(Dataset entries)
=== Section Start ===
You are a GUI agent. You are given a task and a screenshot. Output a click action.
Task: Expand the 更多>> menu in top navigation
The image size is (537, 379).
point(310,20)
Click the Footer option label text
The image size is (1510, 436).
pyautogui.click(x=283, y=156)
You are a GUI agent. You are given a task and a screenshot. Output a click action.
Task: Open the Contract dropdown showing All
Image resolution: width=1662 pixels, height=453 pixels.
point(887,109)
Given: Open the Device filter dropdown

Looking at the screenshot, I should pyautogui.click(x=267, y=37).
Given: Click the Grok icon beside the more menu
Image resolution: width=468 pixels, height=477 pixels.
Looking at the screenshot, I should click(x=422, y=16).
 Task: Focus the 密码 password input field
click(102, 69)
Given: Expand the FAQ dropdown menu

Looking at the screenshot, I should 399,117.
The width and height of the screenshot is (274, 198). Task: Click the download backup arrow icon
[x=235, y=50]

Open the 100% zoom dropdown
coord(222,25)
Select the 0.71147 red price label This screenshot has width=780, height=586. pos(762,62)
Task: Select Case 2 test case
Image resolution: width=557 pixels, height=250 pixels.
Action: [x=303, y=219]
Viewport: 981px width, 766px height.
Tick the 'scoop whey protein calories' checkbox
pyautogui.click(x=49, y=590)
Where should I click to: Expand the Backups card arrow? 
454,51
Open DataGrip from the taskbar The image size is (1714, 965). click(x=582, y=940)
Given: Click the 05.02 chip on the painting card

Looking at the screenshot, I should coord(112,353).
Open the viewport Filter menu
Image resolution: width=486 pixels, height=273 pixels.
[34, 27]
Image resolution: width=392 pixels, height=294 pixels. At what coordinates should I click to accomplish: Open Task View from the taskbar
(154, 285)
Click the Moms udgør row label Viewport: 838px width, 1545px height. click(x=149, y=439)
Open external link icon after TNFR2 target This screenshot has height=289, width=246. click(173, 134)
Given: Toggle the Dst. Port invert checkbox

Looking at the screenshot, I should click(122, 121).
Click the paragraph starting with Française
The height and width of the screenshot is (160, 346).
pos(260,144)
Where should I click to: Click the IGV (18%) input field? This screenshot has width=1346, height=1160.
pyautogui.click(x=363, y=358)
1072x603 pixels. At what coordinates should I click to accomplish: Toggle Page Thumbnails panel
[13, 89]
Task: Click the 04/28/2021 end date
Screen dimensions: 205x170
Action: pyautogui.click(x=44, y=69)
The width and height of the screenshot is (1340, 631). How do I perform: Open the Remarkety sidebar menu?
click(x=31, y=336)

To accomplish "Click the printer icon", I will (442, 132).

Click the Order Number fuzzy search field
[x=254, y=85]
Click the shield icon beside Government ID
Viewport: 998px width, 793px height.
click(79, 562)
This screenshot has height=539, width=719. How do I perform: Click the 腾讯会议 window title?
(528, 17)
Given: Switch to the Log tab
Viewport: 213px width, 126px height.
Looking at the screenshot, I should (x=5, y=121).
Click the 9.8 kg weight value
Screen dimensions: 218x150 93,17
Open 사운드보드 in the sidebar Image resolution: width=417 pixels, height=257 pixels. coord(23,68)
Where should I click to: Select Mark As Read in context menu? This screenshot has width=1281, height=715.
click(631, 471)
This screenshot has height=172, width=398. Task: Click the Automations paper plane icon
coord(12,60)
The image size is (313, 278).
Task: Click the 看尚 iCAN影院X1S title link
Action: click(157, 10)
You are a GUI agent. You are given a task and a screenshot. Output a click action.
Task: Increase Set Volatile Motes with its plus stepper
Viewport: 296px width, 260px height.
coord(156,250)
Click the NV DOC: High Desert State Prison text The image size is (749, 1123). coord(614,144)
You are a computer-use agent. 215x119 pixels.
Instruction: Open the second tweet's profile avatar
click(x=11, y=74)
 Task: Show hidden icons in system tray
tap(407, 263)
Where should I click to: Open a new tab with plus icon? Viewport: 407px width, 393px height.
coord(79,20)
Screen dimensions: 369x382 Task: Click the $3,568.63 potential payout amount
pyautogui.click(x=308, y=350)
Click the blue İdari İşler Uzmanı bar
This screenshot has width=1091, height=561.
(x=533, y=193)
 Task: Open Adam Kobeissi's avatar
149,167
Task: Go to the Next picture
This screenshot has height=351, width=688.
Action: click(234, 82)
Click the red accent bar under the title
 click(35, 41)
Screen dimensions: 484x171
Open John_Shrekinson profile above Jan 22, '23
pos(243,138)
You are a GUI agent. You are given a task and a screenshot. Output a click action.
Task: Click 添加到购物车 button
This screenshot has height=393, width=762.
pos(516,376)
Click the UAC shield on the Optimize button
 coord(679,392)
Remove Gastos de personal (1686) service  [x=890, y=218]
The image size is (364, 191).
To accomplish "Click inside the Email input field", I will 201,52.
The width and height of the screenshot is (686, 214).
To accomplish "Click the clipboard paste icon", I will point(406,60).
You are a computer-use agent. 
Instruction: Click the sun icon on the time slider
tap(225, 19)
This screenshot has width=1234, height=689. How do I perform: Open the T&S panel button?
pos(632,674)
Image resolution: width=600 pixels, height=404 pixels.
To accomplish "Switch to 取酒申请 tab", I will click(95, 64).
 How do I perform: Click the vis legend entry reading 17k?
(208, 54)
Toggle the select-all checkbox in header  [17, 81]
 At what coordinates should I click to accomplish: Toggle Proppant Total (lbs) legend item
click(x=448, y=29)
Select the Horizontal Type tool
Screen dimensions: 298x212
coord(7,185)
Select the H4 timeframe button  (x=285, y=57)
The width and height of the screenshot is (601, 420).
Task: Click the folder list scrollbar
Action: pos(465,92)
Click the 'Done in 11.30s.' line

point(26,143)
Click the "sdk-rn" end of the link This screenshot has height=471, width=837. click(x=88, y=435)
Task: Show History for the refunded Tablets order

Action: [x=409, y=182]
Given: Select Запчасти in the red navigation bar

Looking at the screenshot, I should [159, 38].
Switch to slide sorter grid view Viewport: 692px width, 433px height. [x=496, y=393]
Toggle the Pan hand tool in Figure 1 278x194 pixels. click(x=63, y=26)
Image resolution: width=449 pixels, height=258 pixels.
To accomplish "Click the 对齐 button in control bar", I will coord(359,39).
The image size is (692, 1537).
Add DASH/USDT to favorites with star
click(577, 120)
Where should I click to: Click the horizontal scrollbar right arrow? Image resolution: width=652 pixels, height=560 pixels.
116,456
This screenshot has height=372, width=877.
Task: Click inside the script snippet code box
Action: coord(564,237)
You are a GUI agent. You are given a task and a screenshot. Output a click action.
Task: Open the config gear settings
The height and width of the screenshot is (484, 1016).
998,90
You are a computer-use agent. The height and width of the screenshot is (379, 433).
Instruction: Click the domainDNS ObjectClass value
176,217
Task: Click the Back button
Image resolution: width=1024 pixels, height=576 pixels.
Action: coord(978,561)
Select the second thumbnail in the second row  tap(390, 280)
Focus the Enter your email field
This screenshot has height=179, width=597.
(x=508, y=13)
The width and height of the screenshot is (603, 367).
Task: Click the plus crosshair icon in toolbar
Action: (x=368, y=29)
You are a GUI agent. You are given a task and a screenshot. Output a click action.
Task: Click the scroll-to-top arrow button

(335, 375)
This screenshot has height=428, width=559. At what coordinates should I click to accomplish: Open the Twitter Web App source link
=== Section End ===
## Activity
Your task is to quote all of the data word for word.

## Response
You are a GUI agent. You are given a task and a screenshot. Output a click action.
Task: Expand the 更多>> menu in top navigation
The image size is (537, 379).
point(310,20)
Click the Footer option label text
The image size is (1510, 436).
pyautogui.click(x=283, y=156)
You are a GUI agent. You are given a task and a screenshot. Output a click action.
Task: Open the Contract dropdown showing All
Image resolution: width=1662 pixels, height=453 pixels.
point(887,109)
Given: Open the Device filter dropdown

Looking at the screenshot, I should pyautogui.click(x=267, y=37).
Given: Click the Grok icon beside the more menu
Image resolution: width=468 pixels, height=477 pixels.
Looking at the screenshot, I should click(x=422, y=16).
 Task: Focus the 密码 password input field
click(102, 69)
Given: Expand the FAQ dropdown menu

Looking at the screenshot, I should 399,117.
The width and height of the screenshot is (274, 198). Task: Click the download backup arrow icon
[x=235, y=50]

Open the 100% zoom dropdown
coord(222,25)
Select the 0.71147 red price label This screenshot has width=780, height=586. pos(762,62)
Task: Select Case 2 test case
Image resolution: width=557 pixels, height=250 pixels.
Action: [x=303, y=219]
Viewport: 981px width, 766px height.
Tick the 'scoop whey protein calories' checkbox
pyautogui.click(x=49, y=590)
Where should I click to: Expand the Backups card arrow? 
454,51
Open DataGrip from the taskbar The image size is (1714, 965). click(x=582, y=940)
Given: Click the 05.02 chip on the painting card

Looking at the screenshot, I should coord(112,353).
Open the viewport Filter menu
Image resolution: width=486 pixels, height=273 pixels.
[34, 27]
Image resolution: width=392 pixels, height=294 pixels. At what coordinates should I click to accomplish: Open Task View from the taskbar
(154, 285)
Click the Moms udgør row label Viewport: 838px width, 1545px height. click(x=149, y=439)
Open external link icon after TNFR2 target This screenshot has height=289, width=246. click(173, 134)
Given: Toggle the Dst. Port invert checkbox

Looking at the screenshot, I should click(122, 121).
Click the paragraph starting with Française
The height and width of the screenshot is (160, 346).
pos(260,144)
Where should I click to: Click the IGV (18%) input field? This screenshot has width=1346, height=1160.
pyautogui.click(x=363, y=358)
1072x603 pixels. At what coordinates should I click to accomplish: Toggle Page Thumbnails panel
[13, 89]
Task: Click the 04/28/2021 end date
Screen dimensions: 205x170
Action: pyautogui.click(x=44, y=69)
The width and height of the screenshot is (1340, 631). How do I perform: Open the Remarkety sidebar menu?
click(x=31, y=336)

To accomplish "Click the printer icon", I will (442, 132).

Click the Order Number fuzzy search field
[x=254, y=85]
Click the shield icon beside Government ID
Viewport: 998px width, 793px height.
click(79, 562)
This screenshot has height=539, width=719. How do I perform: Click the 腾讯会议 window title?
(528, 17)
Given: Switch to the Log tab
Viewport: 213px width, 126px height.
Looking at the screenshot, I should (x=5, y=121).
Click the 9.8 kg weight value
Screen dimensions: 218x150 93,17
Open 사운드보드 in the sidebar Image resolution: width=417 pixels, height=257 pixels. coord(23,68)
Where should I click to: Select Mark As Read in context menu? This screenshot has width=1281, height=715.
click(631, 471)
This screenshot has height=172, width=398. Task: Click the Automations paper plane icon
coord(12,60)
The image size is (313, 278).
Task: Click the 看尚 iCAN影院X1S title link
Action: click(157, 10)
You are a GUI agent. You are given a task and a screenshot. Output a click action.
Task: Increase Set Volatile Motes with its plus stepper
Viewport: 296px width, 260px height.
coord(156,250)
Click the NV DOC: High Desert State Prison text The image size is (749, 1123). coord(614,144)
You are a computer-use agent. 215x119 pixels.
Instruction: Open the second tweet's profile avatar
click(x=11, y=74)
 Task: Show hidden icons in system tray
tap(407, 263)
Where should I click to: Open a new tab with plus icon? Viewport: 407px width, 393px height.
coord(79,20)
Screen dimensions: 369x382 Task: Click the $3,568.63 potential payout amount
pyautogui.click(x=308, y=350)
Click the blue İdari İşler Uzmanı bar
This screenshot has width=1091, height=561.
(x=533, y=193)
 Task: Open Adam Kobeissi's avatar
149,167
Task: Go to the Next picture
This screenshot has height=351, width=688.
Action: click(234, 82)
Click the red accent bar under the title
 click(35, 41)
Screen dimensions: 484x171
Open John_Shrekinson profile above Jan 22, '23
pos(243,138)
You are a GUI agent. You are given a task and a screenshot. Output a click action.
Task: Click 添加到购物车 button
This screenshot has height=393, width=762.
pos(516,376)
Click the UAC shield on the Optimize button
 coord(679,392)
Remove Gastos de personal (1686) service  [x=890, y=218]
The image size is (364, 191).
To accomplish "Click inside the Email input field", I will 201,52.
The width and height of the screenshot is (686, 214).
To accomplish "Click the clipboard paste icon", I will point(406,60).
You are a computer-use agent. 
Instruction: Click the sun icon on the time slider
tap(225, 19)
This screenshot has width=1234, height=689. How do I perform: Open the T&S panel button?
pos(632,674)
Image resolution: width=600 pixels, height=404 pixels.
To accomplish "Switch to 取酒申请 tab", I will click(95, 64).
 How do I perform: Click the vis legend entry reading 17k?
(208, 54)
Toggle the select-all checkbox in header  [17, 81]
 At what coordinates should I click to accomplish: Toggle Proppant Total (lbs) legend item
click(x=448, y=29)
Select the Horizontal Type tool
Screen dimensions: 298x212
coord(7,185)
Select the H4 timeframe button  (x=285, y=57)
The width and height of the screenshot is (601, 420).
Task: Click the folder list scrollbar
Action: pos(465,92)
Click the 'Done in 11.30s.' line

point(26,143)
Click the "sdk-rn" end of the link This screenshot has height=471, width=837. click(x=88, y=435)
Task: Show History for the refunded Tablets order

Action: [x=409, y=182]
Given: Select Запчасти in the red navigation bar

Looking at the screenshot, I should [159, 38].
Switch to slide sorter grid view Viewport: 692px width, 433px height. [x=496, y=393]
Toggle the Pan hand tool in Figure 1 278x194 pixels. click(x=63, y=26)
Image resolution: width=449 pixels, height=258 pixels.
To accomplish "Click the 对齐 button in control bar", I will coord(359,39).
The image size is (692, 1537).
Add DASH/USDT to favorites with star
click(577, 120)
Where should I click to: Click the horizontal scrollbar right arrow? Image resolution: width=652 pixels, height=560 pixels.
116,456
This screenshot has height=372, width=877.
Task: Click inside the script snippet code box
Action: coord(564,237)
You are a GUI agent. You are given a task and a screenshot. Output a click action.
Task: Open the config gear settings
The height and width of the screenshot is (484, 1016).
998,90
You are a computer-use agent. The height and width of the screenshot is (379, 433).
Instruction: Click the domainDNS ObjectClass value
176,217
Task: Click the Back button
Image resolution: width=1024 pixels, height=576 pixels.
Action: coord(978,561)
Select the second thumbnail in the second row  tap(390, 280)
Focus the Enter your email field
This screenshot has height=179, width=597.
(x=508, y=13)
The width and height of the screenshot is (603, 367).
Task: Click the plus crosshair icon in toolbar
Action: (x=368, y=29)
You are a GUI agent. You are given a task and a screenshot. Output a click action.
Task: Click the scroll-to-top arrow button

(335, 375)
This screenshot has height=428, width=559. At what coordinates should I click to accomplish: Open the Twitter Web App source link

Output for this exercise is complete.